La FIFA establece que, al superar los 32 °C de WBGT, se activan pausas obligatorias de hidratación. Deben realizarse alrededor del minuto 30 y el 75 de cada tiempo. Sin embargo, la decisión final de cancelar un encuentro recae en los organizadores locales, no en los médicos del equipo.
¿Cómo afecta el calor extremo a los jugadores profesionales?
El cuerpo humano mantiene una temperatura interna estable entre 36,1 °C y 37,8 °C. En ambientes con alta humedad relativa y calor intenso, la sudoración deja de ser efectiva. Esto desencadena trastornos de estrés térmico.
Riesgos fisiológicos comprobados
- Contracturas por calor: pérdida aguda de electrolitos y deshidratación muscular.
- Golpe de calor: fallo multiorgánico potencialmente mortal si no se actúa en minutos.
- Disminución del rendimiento cognitivo: retraso en toma de decisiones y menor coordinación neuromuscular.
El médico jefe de FIFPRO, Vincent Gouttebarge, confirma que los futbolistas están expuestos a daño celular irreversible si se mantienen en juego bajo esas condiciones sin intervención médica inmediata.
¿Qué marco legal y operativo regula la seguridad térmica en el Mundial?
No existe un protocolo vinculante internacional para el calor en competiciones deportivas. La FIFA se rige por recomendaciones de la OMS, la ISO y la ACSM, pero su aplicación es discrecional. En cambio, ligas como la MLS y la Liga MX ya aplican pausas obligatorias cuando el WBGT supera los 28 °C.
Impacto económico del retraso o cancelación
Cada partido del Mundial 2026 genera ingresos directos de entre 8 y 12 millones de dólares. Una suspensión implica pérdidas en derechos de transmisión, patrocinios y venta de entradas. Además, el seguro de eventos deportivos no cubre interrupciones por cambio climático antropogénico, según revelan fuentes de la aseguradora AIG.
¿Qué medidas preventivas están en marcha?
Las federaciones locales están instalando sistemas de aspersión evaporativa en estadios, ajustando horarios de partidos a primera hora de la mañana o al anochecer, y distribuyendo geles electrolíticos en zonas de acceso público.
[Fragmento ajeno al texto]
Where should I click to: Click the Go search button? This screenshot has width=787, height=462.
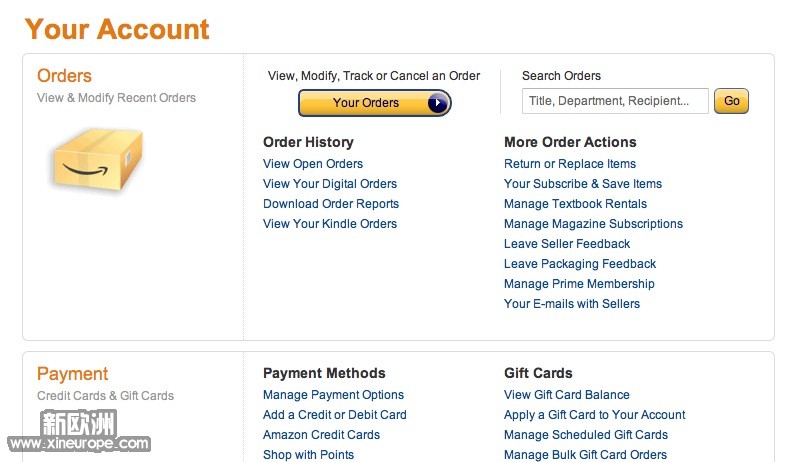click(731, 101)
También se están probando camisetas con sensores térmicos para monitorear en tiempo real la temperatura cutánea de los jugadores.
Datos Clave
- El 25 % de los partidos del Mundial 2026 superarán el umbral de seguridad de 26 °C de bulbo húmedo.
- Cinco encuentros podrían alcanzar 28 °C de WBGT, nivel que exige suspensión inmediata según FIFPRO.
- La FIFA no tiene autoridad para cancelar partidos por calor: la decisión corresponde a los comités locales.
- No hay cobertura aseguradora para cancelaciones por eventos climáticos extremos predecibles.
- El estrés térmico reduce el rendimiento físico en hasta un 22 % según estudios de la Universidad de Queensland (2025).
El Mundial 2026 no solo redefine la geografía del fútbol. Pone a prueba los límites del deporte ante la crisis climática. La capacidad de adaptación no será una opción técnica. Será una condición de viabilidad.